======== Dataset entries ========

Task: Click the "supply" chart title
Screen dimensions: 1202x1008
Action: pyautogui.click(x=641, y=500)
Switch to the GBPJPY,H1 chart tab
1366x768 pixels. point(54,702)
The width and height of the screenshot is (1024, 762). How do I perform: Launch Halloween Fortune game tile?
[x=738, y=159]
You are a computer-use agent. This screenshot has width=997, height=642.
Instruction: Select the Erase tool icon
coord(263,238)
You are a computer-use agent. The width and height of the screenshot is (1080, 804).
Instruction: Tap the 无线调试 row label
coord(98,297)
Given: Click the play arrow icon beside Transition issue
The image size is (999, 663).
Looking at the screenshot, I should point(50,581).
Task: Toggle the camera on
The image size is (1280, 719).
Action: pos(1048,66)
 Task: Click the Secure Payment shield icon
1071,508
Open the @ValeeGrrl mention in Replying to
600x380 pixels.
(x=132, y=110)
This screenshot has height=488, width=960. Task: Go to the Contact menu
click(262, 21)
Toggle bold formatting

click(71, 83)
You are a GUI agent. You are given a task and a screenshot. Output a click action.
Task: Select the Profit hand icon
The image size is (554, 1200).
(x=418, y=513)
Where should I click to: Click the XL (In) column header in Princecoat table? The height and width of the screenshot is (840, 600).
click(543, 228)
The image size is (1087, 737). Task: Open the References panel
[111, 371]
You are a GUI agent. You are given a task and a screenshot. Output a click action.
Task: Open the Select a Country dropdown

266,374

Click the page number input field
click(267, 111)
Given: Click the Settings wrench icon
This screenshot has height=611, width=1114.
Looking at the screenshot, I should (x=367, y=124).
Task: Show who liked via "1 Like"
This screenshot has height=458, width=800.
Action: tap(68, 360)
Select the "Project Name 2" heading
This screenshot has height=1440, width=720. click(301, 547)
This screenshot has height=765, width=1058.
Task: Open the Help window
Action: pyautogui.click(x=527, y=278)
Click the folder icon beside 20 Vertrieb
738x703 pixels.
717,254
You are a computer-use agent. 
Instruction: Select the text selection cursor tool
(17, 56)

========

• [Prompt]:
Reproduce each line of the records in which the string "computer" appears.

• [Written reply]:
You are a computer-use agent. This screenshot has width=997, height=642.
You are a computer-use agent. The width and height of the screenshot is (1080, 804).
You are a computer-use agent. 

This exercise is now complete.